D’un bout à l’autre, les mélodies d’Amour Colère caressent l’oreille avec tendresse. Les textes des chansons, en revanche, se montrent bien moins tendres, attisant régulièrement un élan de contestation. « C’est l’essence de mon travail, s’enthousiasme Nicolas Michaux. Quel serait l’intérêt des répertoires de John Lennon ou Bob Marley sans ancrage dans la société ? Ma grand-mère était communiste. Quand j’écris, je m’inscris dans le prolongement de cette tradition. » Sur ce, le morceau Enemies s’en prend au marché de l’emploi. « En 2020, les gens recherchent du sens dans leur travail. Ils ne veulent plus être malheureux ou exercer des métiers contraires au bon fonctionnement de la société. Produire de la merde pour le capital, c’est terminé ! » Entre optimisme débordant et exaspérations intenses, Nicolas Michaux confronte ses espoirs à ses angoisses. Sans détour, il confesse d’ailleurs sa peur de mourir dans une chanson terriblement sincère. Cancer est un aveu. « Je n’avais jamais écrit un morceau aussi direct que celui-là. La maladie a emporté deux de mes amis. Nous y sommes tous confrontés. Tout le monde vit avec cette épée de Damoclès au-dessus de la tête. Mais l’arme semble encore plus tranchante quand on mène une vie de rockeur… »

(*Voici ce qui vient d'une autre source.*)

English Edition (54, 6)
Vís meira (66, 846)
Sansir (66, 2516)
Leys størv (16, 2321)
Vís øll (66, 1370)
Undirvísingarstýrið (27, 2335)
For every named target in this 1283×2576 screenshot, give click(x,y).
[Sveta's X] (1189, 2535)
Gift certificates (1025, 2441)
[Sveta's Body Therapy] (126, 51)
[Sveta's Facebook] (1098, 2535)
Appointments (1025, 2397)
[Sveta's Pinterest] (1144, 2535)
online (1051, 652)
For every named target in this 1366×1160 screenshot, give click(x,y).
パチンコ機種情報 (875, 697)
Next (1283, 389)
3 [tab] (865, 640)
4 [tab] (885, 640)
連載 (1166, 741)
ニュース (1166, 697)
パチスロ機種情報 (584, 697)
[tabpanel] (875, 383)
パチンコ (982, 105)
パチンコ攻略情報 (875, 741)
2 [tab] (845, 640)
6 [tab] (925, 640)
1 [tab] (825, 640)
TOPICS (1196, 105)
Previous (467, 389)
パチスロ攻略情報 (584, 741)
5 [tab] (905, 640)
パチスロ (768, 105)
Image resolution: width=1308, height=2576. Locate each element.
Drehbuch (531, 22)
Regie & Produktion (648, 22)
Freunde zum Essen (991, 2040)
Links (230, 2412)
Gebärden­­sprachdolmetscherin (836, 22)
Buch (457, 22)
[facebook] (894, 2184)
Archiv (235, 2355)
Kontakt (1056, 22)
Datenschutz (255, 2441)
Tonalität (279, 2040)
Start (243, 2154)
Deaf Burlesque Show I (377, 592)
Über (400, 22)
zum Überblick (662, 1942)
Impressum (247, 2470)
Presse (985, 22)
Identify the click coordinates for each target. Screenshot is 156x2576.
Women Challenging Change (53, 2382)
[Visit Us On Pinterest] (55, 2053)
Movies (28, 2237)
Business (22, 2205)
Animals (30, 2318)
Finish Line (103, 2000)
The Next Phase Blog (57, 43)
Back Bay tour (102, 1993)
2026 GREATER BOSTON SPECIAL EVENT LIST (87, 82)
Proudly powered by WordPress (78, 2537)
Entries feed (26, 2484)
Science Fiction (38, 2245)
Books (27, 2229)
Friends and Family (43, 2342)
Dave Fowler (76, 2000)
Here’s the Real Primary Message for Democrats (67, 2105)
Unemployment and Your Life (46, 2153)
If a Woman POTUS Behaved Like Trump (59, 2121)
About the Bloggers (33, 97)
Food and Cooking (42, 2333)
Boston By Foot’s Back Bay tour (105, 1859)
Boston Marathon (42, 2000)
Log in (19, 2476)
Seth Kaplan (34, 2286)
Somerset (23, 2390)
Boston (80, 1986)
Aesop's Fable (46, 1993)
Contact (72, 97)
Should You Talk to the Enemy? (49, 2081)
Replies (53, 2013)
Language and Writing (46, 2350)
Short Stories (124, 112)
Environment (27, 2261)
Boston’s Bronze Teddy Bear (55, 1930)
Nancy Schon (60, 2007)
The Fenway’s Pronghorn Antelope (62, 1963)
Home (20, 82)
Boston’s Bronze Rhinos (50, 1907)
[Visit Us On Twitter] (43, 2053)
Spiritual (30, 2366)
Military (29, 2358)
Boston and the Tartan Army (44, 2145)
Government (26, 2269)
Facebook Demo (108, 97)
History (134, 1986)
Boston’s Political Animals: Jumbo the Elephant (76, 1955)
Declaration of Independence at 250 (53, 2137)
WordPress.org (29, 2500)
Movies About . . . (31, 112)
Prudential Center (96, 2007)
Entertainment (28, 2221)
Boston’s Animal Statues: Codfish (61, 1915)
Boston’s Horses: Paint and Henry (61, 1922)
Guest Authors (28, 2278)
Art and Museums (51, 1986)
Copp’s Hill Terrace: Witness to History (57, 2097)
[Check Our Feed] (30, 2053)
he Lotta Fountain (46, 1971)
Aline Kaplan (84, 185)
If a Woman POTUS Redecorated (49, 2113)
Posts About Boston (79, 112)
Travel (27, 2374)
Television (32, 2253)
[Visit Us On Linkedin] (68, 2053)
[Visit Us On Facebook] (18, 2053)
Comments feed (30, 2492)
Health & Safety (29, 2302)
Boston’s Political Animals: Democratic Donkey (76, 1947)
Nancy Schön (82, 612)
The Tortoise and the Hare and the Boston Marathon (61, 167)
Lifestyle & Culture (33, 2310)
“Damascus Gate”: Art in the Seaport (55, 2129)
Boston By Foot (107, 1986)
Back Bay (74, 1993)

Il y a quelques années, Nicolas Michaux fredonnait le refrain de Croire en ma chance. Sur son deuxième essai, il s’offre Une seconde chance. « L’envie de réussir est toujours là, explique-t-il. Mais je suis moins naïf qu’autrefois. Aujourd’hui, mon plan de carrière est raisonné et réaliste. Je ne serai jamais célèbre ni “bankable”. Je vais juste faire mon métier et continuer de produire des disques. » Ce qui, en soi, n’a pas de prix.